## AIM OF THE EXERCISE
Write out all entries word for word.

## DATA FOR THIS TASK

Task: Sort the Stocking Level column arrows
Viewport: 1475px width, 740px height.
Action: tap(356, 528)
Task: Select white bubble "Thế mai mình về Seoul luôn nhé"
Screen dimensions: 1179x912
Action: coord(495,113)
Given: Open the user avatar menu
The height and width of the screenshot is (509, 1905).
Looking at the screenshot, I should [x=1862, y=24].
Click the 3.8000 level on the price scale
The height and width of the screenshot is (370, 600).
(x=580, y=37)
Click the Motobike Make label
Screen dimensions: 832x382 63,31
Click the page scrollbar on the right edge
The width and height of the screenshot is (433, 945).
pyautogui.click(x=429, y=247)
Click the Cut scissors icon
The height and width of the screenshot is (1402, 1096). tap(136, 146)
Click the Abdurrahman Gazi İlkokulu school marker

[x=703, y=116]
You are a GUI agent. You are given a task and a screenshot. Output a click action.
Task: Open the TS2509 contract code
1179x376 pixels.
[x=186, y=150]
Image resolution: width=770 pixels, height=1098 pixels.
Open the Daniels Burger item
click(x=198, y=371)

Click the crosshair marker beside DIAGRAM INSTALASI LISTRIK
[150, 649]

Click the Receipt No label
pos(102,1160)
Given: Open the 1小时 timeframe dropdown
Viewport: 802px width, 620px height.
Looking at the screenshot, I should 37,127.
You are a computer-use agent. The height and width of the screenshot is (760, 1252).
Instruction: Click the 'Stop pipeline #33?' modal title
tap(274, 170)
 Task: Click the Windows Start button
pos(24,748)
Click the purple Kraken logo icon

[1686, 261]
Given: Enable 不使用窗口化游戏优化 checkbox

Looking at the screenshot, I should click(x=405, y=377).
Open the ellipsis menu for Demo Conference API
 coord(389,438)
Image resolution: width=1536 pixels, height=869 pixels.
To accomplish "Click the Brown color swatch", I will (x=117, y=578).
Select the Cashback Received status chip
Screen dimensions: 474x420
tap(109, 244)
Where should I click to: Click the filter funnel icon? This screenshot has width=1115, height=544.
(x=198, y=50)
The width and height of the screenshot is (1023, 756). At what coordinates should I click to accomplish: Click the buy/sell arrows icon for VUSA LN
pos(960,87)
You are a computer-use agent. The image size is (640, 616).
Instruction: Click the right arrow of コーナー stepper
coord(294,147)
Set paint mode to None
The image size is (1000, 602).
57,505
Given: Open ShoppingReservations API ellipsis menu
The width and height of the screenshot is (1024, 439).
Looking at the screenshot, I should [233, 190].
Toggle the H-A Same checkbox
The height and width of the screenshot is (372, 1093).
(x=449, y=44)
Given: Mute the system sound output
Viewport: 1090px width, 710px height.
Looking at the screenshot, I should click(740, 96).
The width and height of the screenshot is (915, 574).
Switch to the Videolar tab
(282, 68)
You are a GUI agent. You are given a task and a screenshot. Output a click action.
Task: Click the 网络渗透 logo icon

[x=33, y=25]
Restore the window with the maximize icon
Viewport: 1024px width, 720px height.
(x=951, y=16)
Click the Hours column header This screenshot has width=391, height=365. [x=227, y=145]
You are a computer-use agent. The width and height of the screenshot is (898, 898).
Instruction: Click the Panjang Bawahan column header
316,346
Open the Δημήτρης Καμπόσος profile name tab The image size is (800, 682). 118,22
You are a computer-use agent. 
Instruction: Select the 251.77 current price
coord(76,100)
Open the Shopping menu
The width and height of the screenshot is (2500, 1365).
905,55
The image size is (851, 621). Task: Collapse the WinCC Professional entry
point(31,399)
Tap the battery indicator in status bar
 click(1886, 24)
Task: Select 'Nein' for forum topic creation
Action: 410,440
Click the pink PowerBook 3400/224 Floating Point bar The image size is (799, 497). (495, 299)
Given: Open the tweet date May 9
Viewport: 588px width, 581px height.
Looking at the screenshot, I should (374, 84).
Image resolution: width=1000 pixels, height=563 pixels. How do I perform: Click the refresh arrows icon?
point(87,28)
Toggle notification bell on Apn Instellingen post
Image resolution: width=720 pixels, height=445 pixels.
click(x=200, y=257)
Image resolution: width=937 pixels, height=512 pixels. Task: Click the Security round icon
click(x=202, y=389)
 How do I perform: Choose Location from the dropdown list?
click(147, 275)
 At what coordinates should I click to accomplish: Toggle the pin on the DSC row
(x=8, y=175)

## SOLUTION FOR THIS PROBLEM
Task: Sort the Stocking Level column arrows
Viewport: 1475px width, 740px height.
Action: tap(356, 528)
Task: Select white bubble "Thế mai mình về Seoul luôn nhé"
Screen dimensions: 1179x912
Action: coord(495,113)
Given: Open the user avatar menu
The height and width of the screenshot is (509, 1905).
Looking at the screenshot, I should [x=1862, y=24].
Click the 3.8000 level on the price scale
The height and width of the screenshot is (370, 600).
(x=580, y=37)
Click the Motobike Make label
Screen dimensions: 832x382 63,31
Click the page scrollbar on the right edge
The width and height of the screenshot is (433, 945).
pyautogui.click(x=429, y=247)
Click the Cut scissors icon
The height and width of the screenshot is (1402, 1096). tap(136, 146)
Click the Abdurrahman Gazi İlkokulu school marker

[x=703, y=116]
You are a GUI agent. You are given a task and a screenshot. Output a click action.
Task: Open the TS2509 contract code
1179x376 pixels.
[x=186, y=150]
Image resolution: width=770 pixels, height=1098 pixels.
Open the Daniels Burger item
click(x=198, y=371)

Click the crosshair marker beside DIAGRAM INSTALASI LISTRIK
[150, 649]

Click the Receipt No label
pos(102,1160)
Given: Open the 1小时 timeframe dropdown
Viewport: 802px width, 620px height.
Looking at the screenshot, I should 37,127.
You are a computer-use agent. The height and width of the screenshot is (760, 1252).
Instruction: Click the 'Stop pipeline #33?' modal title
tap(274, 170)
 Task: Click the Windows Start button
pos(24,748)
Click the purple Kraken logo icon

[1686, 261]
Given: Enable 不使用窗口化游戏优化 checkbox

Looking at the screenshot, I should click(x=405, y=377).
Open the ellipsis menu for Demo Conference API
 coord(389,438)
Image resolution: width=1536 pixels, height=869 pixels.
To accomplish "Click the Brown color swatch", I will (x=117, y=578).
Select the Cashback Received status chip
Screen dimensions: 474x420
tap(109, 244)
Where should I click to: Click the filter funnel icon? This screenshot has width=1115, height=544.
(x=198, y=50)
The width and height of the screenshot is (1023, 756). At what coordinates should I click to accomplish: Click the buy/sell arrows icon for VUSA LN
pos(960,87)
You are a computer-use agent. The image size is (640, 616).
Instruction: Click the right arrow of コーナー stepper
coord(294,147)
Set paint mode to None
The image size is (1000, 602).
57,505
Given: Open ShoppingReservations API ellipsis menu
The width and height of the screenshot is (1024, 439).
Looking at the screenshot, I should [233, 190].
Toggle the H-A Same checkbox
The height and width of the screenshot is (372, 1093).
(x=449, y=44)
Given: Mute the system sound output
Viewport: 1090px width, 710px height.
Looking at the screenshot, I should click(740, 96).
The width and height of the screenshot is (915, 574).
Switch to the Videolar tab
(282, 68)
You are a GUI agent. You are given a task and a screenshot. Output a click action.
Task: Click the 网络渗透 logo icon

[x=33, y=25]
Restore the window with the maximize icon
Viewport: 1024px width, 720px height.
(x=951, y=16)
Click the Hours column header This screenshot has width=391, height=365. [x=227, y=145]
You are a computer-use agent. The width and height of the screenshot is (898, 898).
Instruction: Click the Panjang Bawahan column header
316,346
Open the Δημήτρης Καμπόσος profile name tab The image size is (800, 682). 118,22
You are a computer-use agent. 
Instruction: Select the 251.77 current price
coord(76,100)
Open the Shopping menu
The width and height of the screenshot is (2500, 1365).
905,55
The image size is (851, 621). Task: Collapse the WinCC Professional entry
point(31,399)
Tap the battery indicator in status bar
 click(1886, 24)
Task: Select 'Nein' for forum topic creation
Action: 410,440
Click the pink PowerBook 3400/224 Floating Point bar The image size is (799, 497). (495, 299)
Given: Open the tweet date May 9
Viewport: 588px width, 581px height.
Looking at the screenshot, I should (374, 84).
Image resolution: width=1000 pixels, height=563 pixels. How do I perform: Click the refresh arrows icon?
point(87,28)
Toggle notification bell on Apn Instellingen post
Image resolution: width=720 pixels, height=445 pixels.
click(x=200, y=257)
Image resolution: width=937 pixels, height=512 pixels. Task: Click the Security round icon
click(x=202, y=389)
 How do I perform: Choose Location from the dropdown list?
click(147, 275)
 At what coordinates should I click to accomplish: Toggle the pin on the DSC row
(x=8, y=175)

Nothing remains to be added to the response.